■ **INPUT DATA**

***

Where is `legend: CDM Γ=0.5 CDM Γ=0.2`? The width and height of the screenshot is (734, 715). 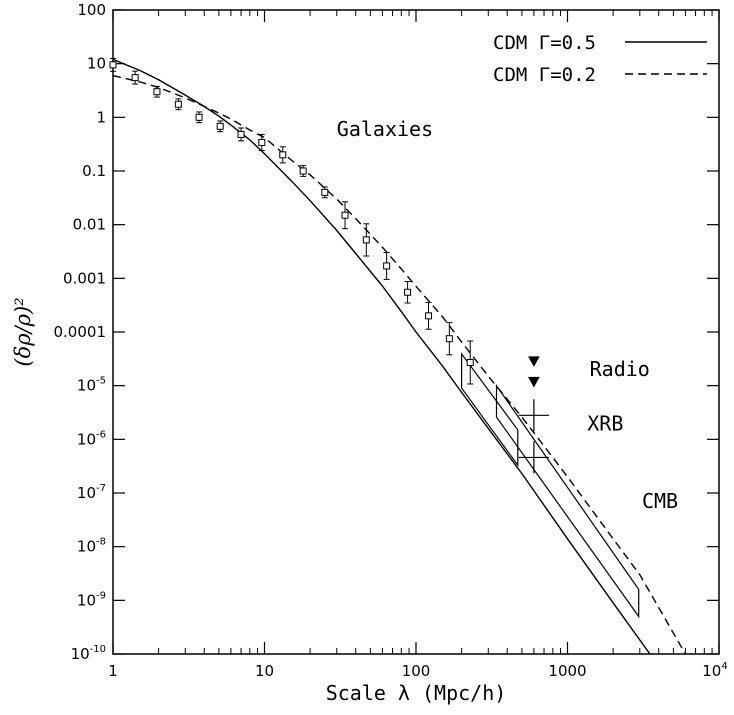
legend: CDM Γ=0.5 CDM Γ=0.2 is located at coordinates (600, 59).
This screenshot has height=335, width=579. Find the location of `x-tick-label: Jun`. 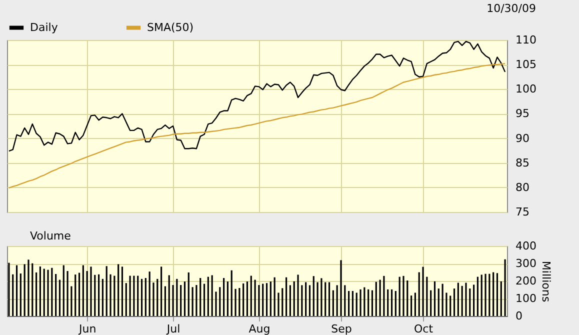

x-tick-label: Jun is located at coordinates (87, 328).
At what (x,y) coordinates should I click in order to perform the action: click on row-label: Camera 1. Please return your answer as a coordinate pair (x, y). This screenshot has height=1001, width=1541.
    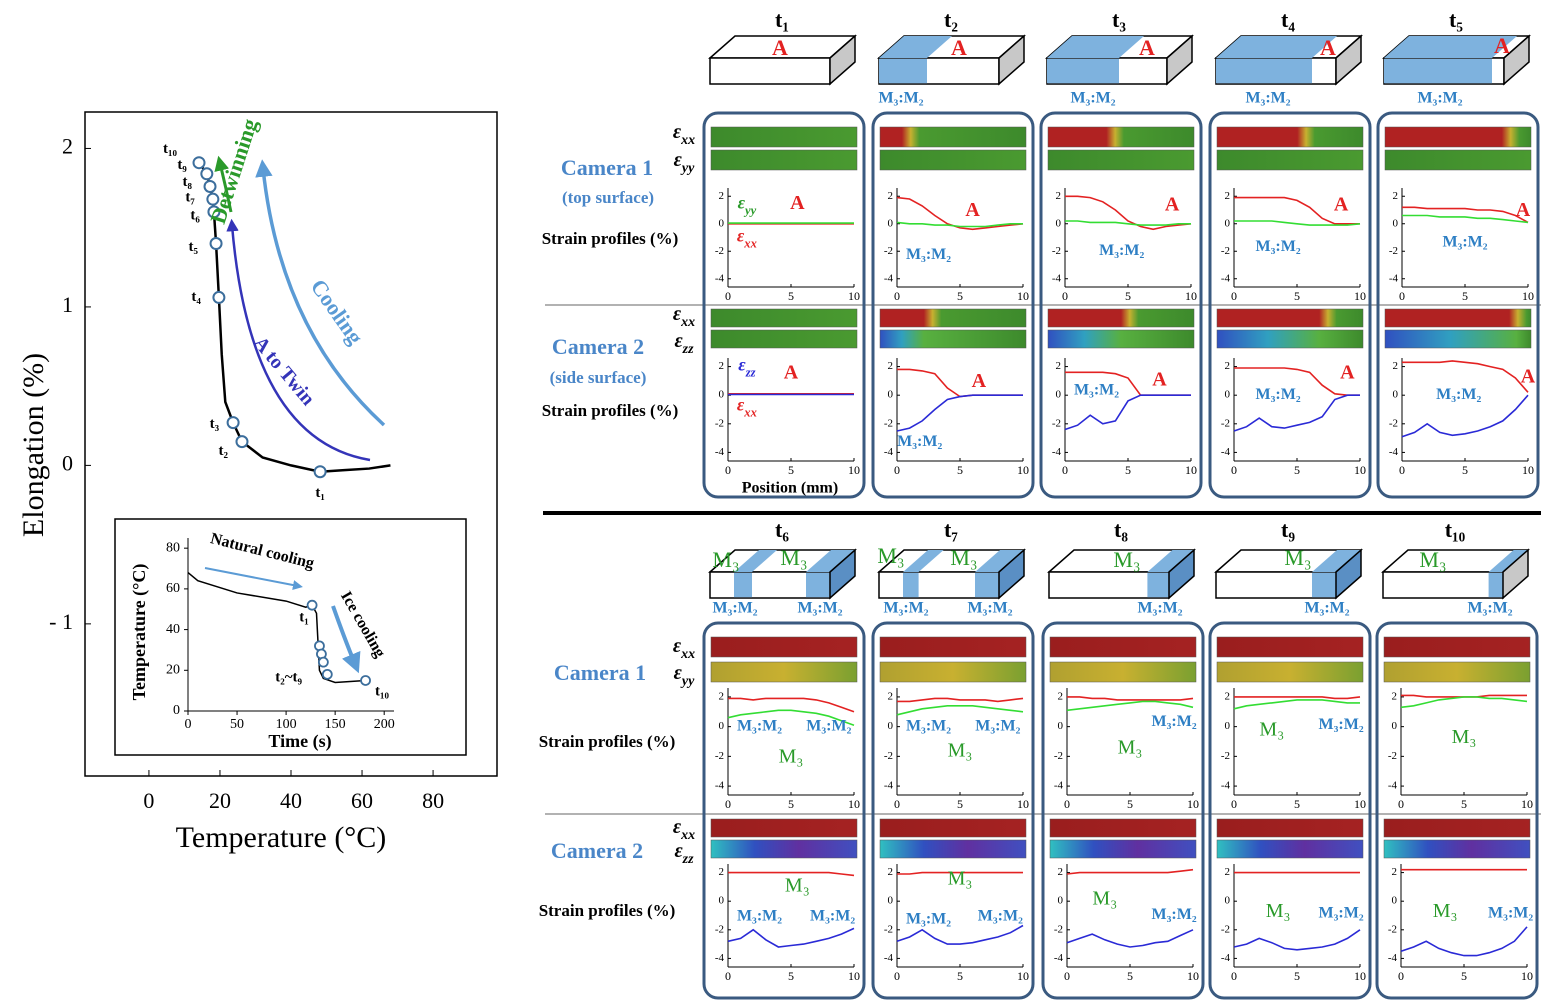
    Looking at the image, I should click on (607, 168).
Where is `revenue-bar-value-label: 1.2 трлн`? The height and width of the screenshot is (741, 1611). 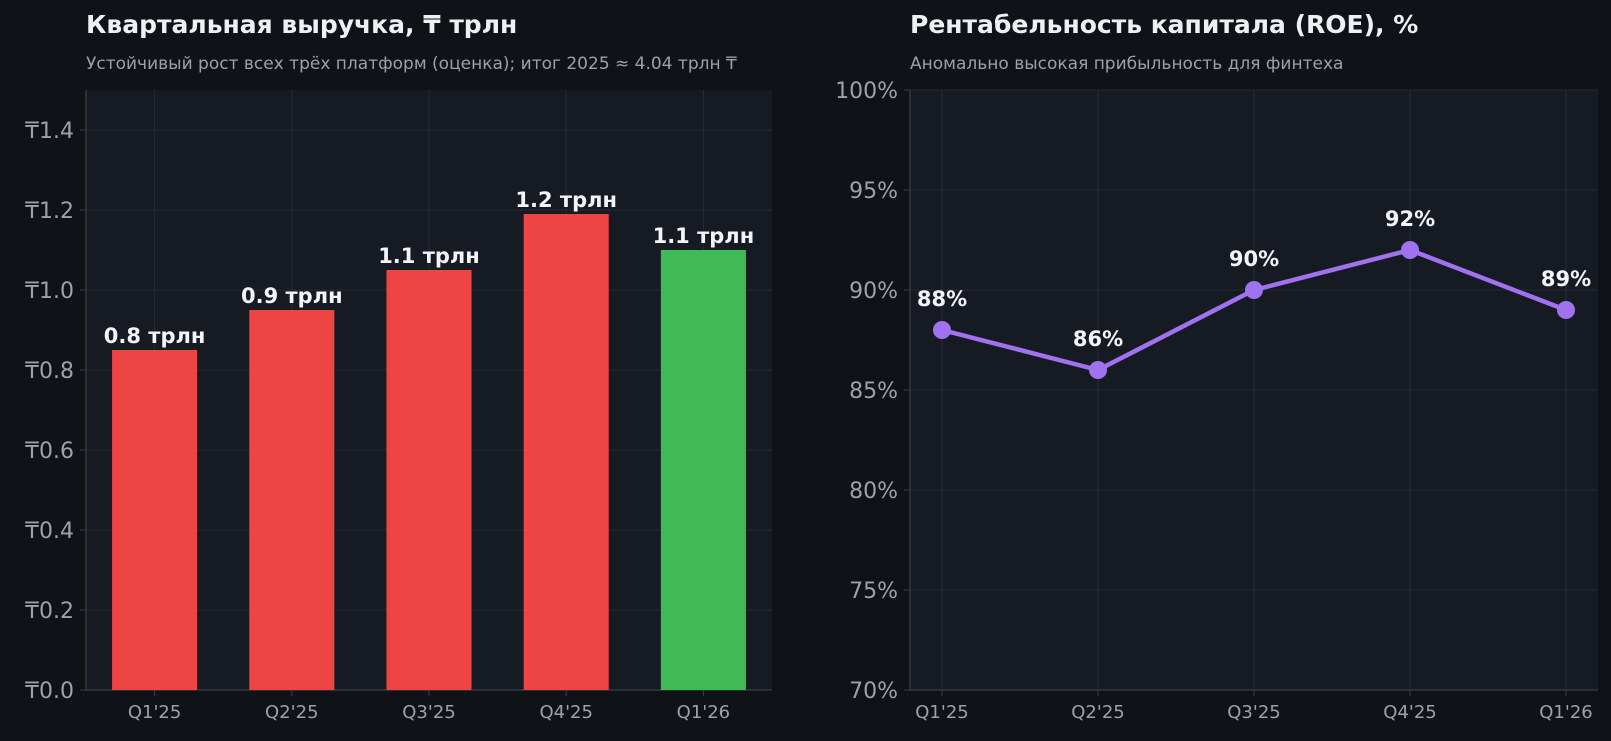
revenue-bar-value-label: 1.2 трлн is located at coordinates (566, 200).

***

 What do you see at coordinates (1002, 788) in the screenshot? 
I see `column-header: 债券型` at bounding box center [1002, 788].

***

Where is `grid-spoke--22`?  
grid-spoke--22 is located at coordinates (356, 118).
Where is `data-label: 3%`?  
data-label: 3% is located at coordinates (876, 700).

***

■ **PROBLEM STATEMENT**
Retype the items from the line with "This screenshot has height=335, width=579." up to and including the line with "revenue-bar-value-label: 1.2 трлн is", keeping every word and line as shown. Leave out the pictures.

■ **EXPECTED OUTPUT**
This screenshot has height=335, width=579. Find the location of `x-tick-label: Jun`. 

x-tick-label: Jun is located at coordinates (87, 328).
At what (x,y) coordinates should I click in order to perform the action: click on row-label: Camera 1. Please return your answer as a coordinate pair (x, y). This screenshot has height=1001, width=1541.
    Looking at the image, I should click on (607, 168).
Where is `revenue-bar-value-label: 1.2 трлн`? The height and width of the screenshot is (741, 1611). 
revenue-bar-value-label: 1.2 трлн is located at coordinates (566, 200).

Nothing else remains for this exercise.